Aile toplantılarına katılmadım
Tanık Kutbettin Kaya:
“Araba meselesi için beni çağırdılar. Nevzat ile Arif arasında bir tartışma oldu. Nevzat Bahtiyar'a 'Senin paran yoksa Salim'in kardeşinin evi var. Evin sıvasını yaparsın' dedik. Nevzat dedi ki 'O benim arkadaşımdır. Bizim aramızda sorun olmaz' dedi. Aile meclisi toplantılarına katılmadım"
Birinin Narin’i kaçırdığını düşündük
Tanık Halil İbrahim Güran:
"Benle küçük oğlum buzlaç aldık. Sonra saman çeken çocuklara verdim. Sofi bakkal, gece yarısı bakkalı açan bir insan. O dükkanın gündüz kapalı olduğunu görmedim. Bakkal, kapının önünde oturuyordu. Köyde yaşıyorum. Bakkalın kendisi vardı içeride. Kimseyi yanlış yönlendirme olmadı, asla. Bizim köyde amcalarımızın sözü geçiyor. Ali Rıza Güran, Hüseyin Güran. Yangın çıkarılma konusunda; gelin köye siz o yangını çıkarabilirseniz, ben size helal olsun derim."
"Narin'in kaybolduğu gün ilk röportaj verenlerden biri benim.

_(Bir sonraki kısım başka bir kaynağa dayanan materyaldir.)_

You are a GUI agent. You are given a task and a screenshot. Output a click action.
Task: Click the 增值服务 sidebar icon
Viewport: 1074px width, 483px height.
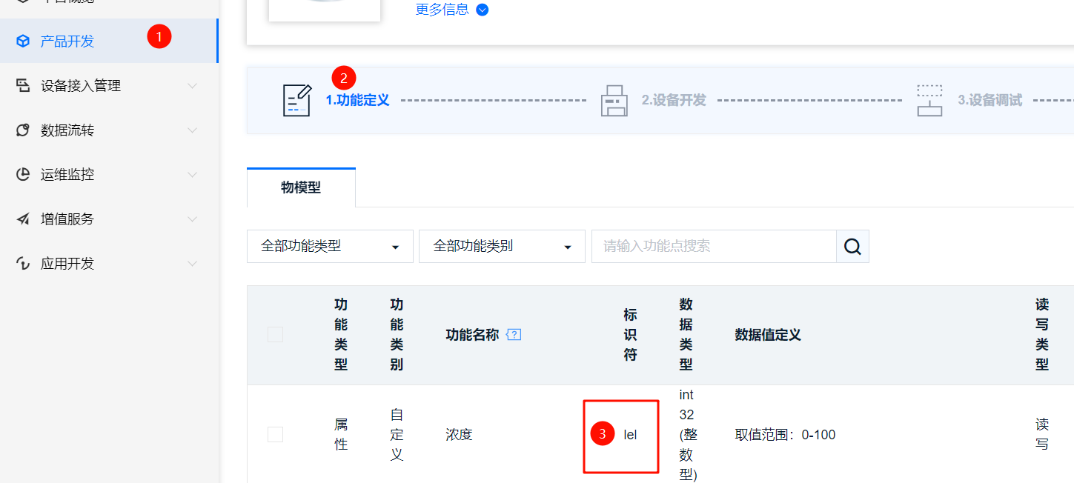click(x=21, y=219)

Balkondaki yazmayı yengeme gösterdik. İmam da onun olmadığını söyledi. Biz eve girmediğini, kapının önünde birinin Narin'i kaçırdığını düşündük. Narin'in ölmüş olduğuna dair bir şüphe oluşmadı bizde. Narin balkona kadar gelmiş, gitmiş diye düşündük"
Tanık Süleyman Kaya “Olay günü Enes ile birlikte bakkala gittik. Enerji içeceği aldık. Bakkal yaşlı biriydi" dedi.
Enes’te iz yoktu
Tanık Muhammed Yağmur:
"Narin'in kaybolduğu gün, Enes benim yanıma geldi. 17.00 gibi. Araba yıkıyordum. Arabayla caminin yanına bıraktım. Yanımızda Muhammed Kaya vardı. O gün başka sohbetimiz olmadı. Eve gittim. Evim Çarıklı’da. Babam eve geldi. Tavşantepe'de eski evimiz var. İçinde eşyalar. Ama eve girmedim o gün. Enes saman taşımak istemediğini söyledi. Kendilerini görmemeleri için arabaya bindi. O yüzden caminin önünde indi. Kolunda, yüzünde, gözünde herhangi bir iz yoktu. Madde kullanımı yoktu. Narin'in kaybolduğunu akşam saatlerinde öğrendim. Arama çalışmalarına da katıldım"
Tanık Muhammed Kaya:
"Olay günü banyo yaptıktan sonra dışarı çıktım. Akşam üstüydü. İkindi ezanından sonra. Muhammed Yağmur ile Enes dışarıydı. Bakkalın ön tarafındaydık. Bakkalın oğlu da oradaydı. Biraz sohbet etti. Sonra Enes ile Muhammed arabayla gitti. Ben de eve gittim. Enes'in yüzünde morluk yoktu. Herhangi bir tedirginlik yoktu. Saman muhabbetini duymadım" dedi.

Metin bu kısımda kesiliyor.